DoctorK is composed of two parts:
- Metrics collector that is deployed to each kafka broker
- Central doctork service that analyzes broker status and execute kafka operation commands
The following diagram shows the high level design. DoctorK is composed of two parts: i) the metrics collector that deploys on every kafka broker; 2) the central failure detection, workload balancing, and partition reassignment logic. The metric collectors send metrics to a kafka topic that the central DoctorK service read from. DoctorK takes actions and also log its action to another topic that can be viewed through web UI. DoctorK only takes confident actions, and send out alerts when it is not confident on taking actions.
DoctorK needs accurate kafka metrics to make sound decisions. As Kafka workload is mostly network bounded, DoctorK only uses topic partition network traffic metric to decide topic partition allocation. Currently kafka only have jmx metrics at topic level. It does not provide jmx metrics at replica level. Due to partition reassignment, etc., the traffic at topic level can vary a lot. Computing the normal network traffic of replicas becomes a challenge.

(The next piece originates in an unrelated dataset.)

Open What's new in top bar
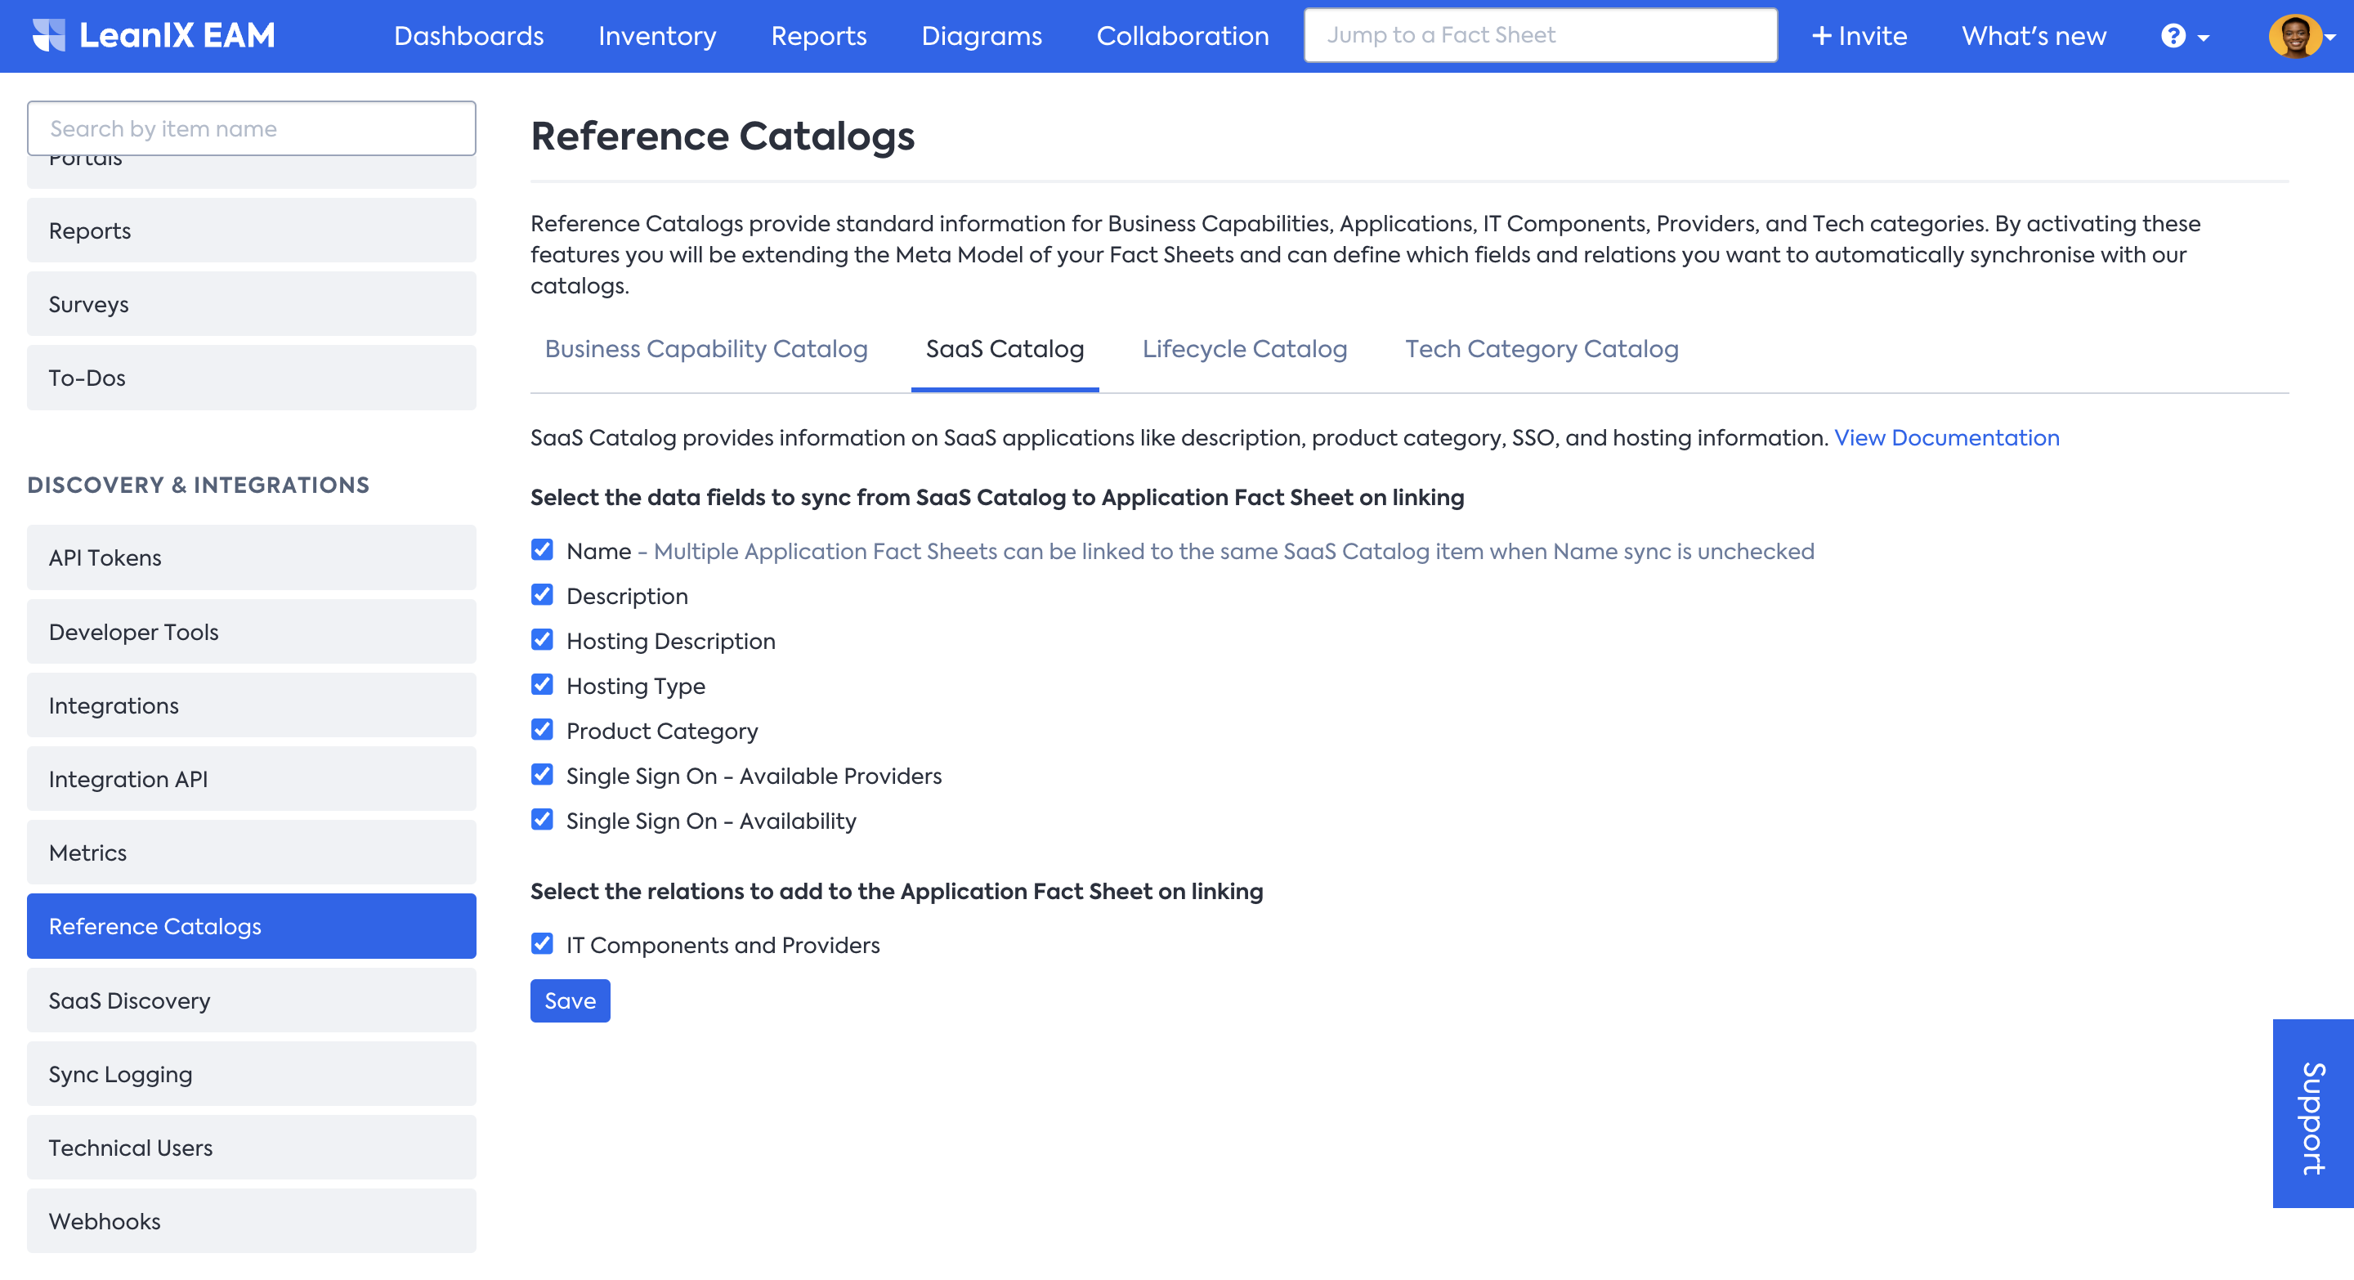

DoctorK deploys a metric collection agent on each kafka broker to collect metrics. The metric agent collect the following info for each broker:
- Inbound and outbound network traffic for each leader replica
- leader replicas on the broker
- follower replicas on the broker
- In-reassignment topic replica
Note that as of kafka 0.10.2, kafka only expose network traffic metrics for leader replicas. As follower replicas only have in-bound traffic, we can infer the follower replica traffic from leader replica traffic.
The broker workload traffic usually varies throughout the day. Because of this, we need to read broker stats from 24-48 hours time window to infer the traffic of each replica. As partition reassignment does not reflect the noraml workload traffic, we need to exclude partition reassignment traffic during the metric computation.
for each under-replicated topic partition tp:
under-replicated reason → reason list
if all under-replicated partitions are due to broker failure:
for each under-replicated topic partition tp:
if exists broker h that satisfies constraints for hosting tp:
add [tp → h] to the partition reassignment plan
else:
send out alerts and exit the procedure
execute partition reassignment plan
let (in_limit, out_limit) be the broker's network traffic threshold setting
for each broker b : network_out(b) > out_limit or network_in(b) > in_limit :
let leader_replias be the leader replicas on b, sorted by traffic in decending order
while workload(b) > l:
select a leader replica that has not been processed
if exists follower boker c that has capacity to host tp as leader:
add [tp, b → c] to the preferred leader election list
else if exist borker h that satisfies constraints for hosting tp:
add [tp → h] to partition reassignment list
else:
send out alerts and exit
execute leader movement and partition reassignment